You have a vision of the
muddy, slushy subway steps, and slimy platforms, packed with people,
their clothing caked with wet white spangles. You see them wedged, cross
and damp, into the trains, and hear them coughing into one another's
necks. You see emaciated tramps, pausing to gaze wanly into bakery
windows: men without overcoats, their collars turned up, their hands
deep in the pockets of their trousers, their heads bent against the
storm; you see them walk on to keep from freezing. You remember Roscoe
Conkling. That sort of thing can happen in a New York blizzard! Little
tattered newsboys, thinly clad, will die to-night upon cold corners.

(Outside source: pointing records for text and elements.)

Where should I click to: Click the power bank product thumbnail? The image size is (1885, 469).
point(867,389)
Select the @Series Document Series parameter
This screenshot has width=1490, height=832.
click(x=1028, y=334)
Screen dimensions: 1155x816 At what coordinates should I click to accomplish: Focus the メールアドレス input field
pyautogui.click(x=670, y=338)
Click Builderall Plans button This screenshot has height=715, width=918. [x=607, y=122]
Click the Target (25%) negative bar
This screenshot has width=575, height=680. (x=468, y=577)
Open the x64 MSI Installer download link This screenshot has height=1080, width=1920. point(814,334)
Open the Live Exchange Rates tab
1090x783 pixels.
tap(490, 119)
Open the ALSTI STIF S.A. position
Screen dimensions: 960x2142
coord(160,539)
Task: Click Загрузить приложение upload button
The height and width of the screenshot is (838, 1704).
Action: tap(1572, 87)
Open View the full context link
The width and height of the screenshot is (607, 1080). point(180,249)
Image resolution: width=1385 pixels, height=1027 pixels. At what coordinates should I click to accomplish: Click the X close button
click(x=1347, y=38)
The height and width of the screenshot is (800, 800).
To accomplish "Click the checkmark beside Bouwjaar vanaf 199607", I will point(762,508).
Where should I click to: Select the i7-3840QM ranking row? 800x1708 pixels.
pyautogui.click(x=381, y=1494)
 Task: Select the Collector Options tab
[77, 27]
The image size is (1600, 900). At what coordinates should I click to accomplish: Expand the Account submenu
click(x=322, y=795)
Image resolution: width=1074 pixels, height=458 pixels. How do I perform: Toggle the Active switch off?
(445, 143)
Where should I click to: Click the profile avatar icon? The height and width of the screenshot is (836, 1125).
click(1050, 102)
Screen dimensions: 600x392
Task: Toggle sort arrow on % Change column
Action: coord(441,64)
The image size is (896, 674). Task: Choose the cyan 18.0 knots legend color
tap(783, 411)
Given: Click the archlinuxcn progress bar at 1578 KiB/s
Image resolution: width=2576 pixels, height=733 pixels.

Poor widows, lacking money to buy coal, are shuddering even now in
squalid tenements, and covering their wailing little ones with shoddy
blankets.
"Horrible!" you say, sighing upon the balmy air. Then, with the sweetly
resigned philosophy of Palm Beach, you add:
"Oh, well, what does it matter? _I'm_ in Florida anyhow. After all it is
a pretty good old world!"
CHAPTER LIV
ASSORTED AND RESORTED FLORIDA
"Some year or more ago, I s'pose,
I roamed from Maine to Floridy,
And,--see where them Palmettoes grows?
I bought that little key...."
--SIDNEY LANIER ("A FLORIDA GHOST.")
Florida in winter comes near to being all things to all men.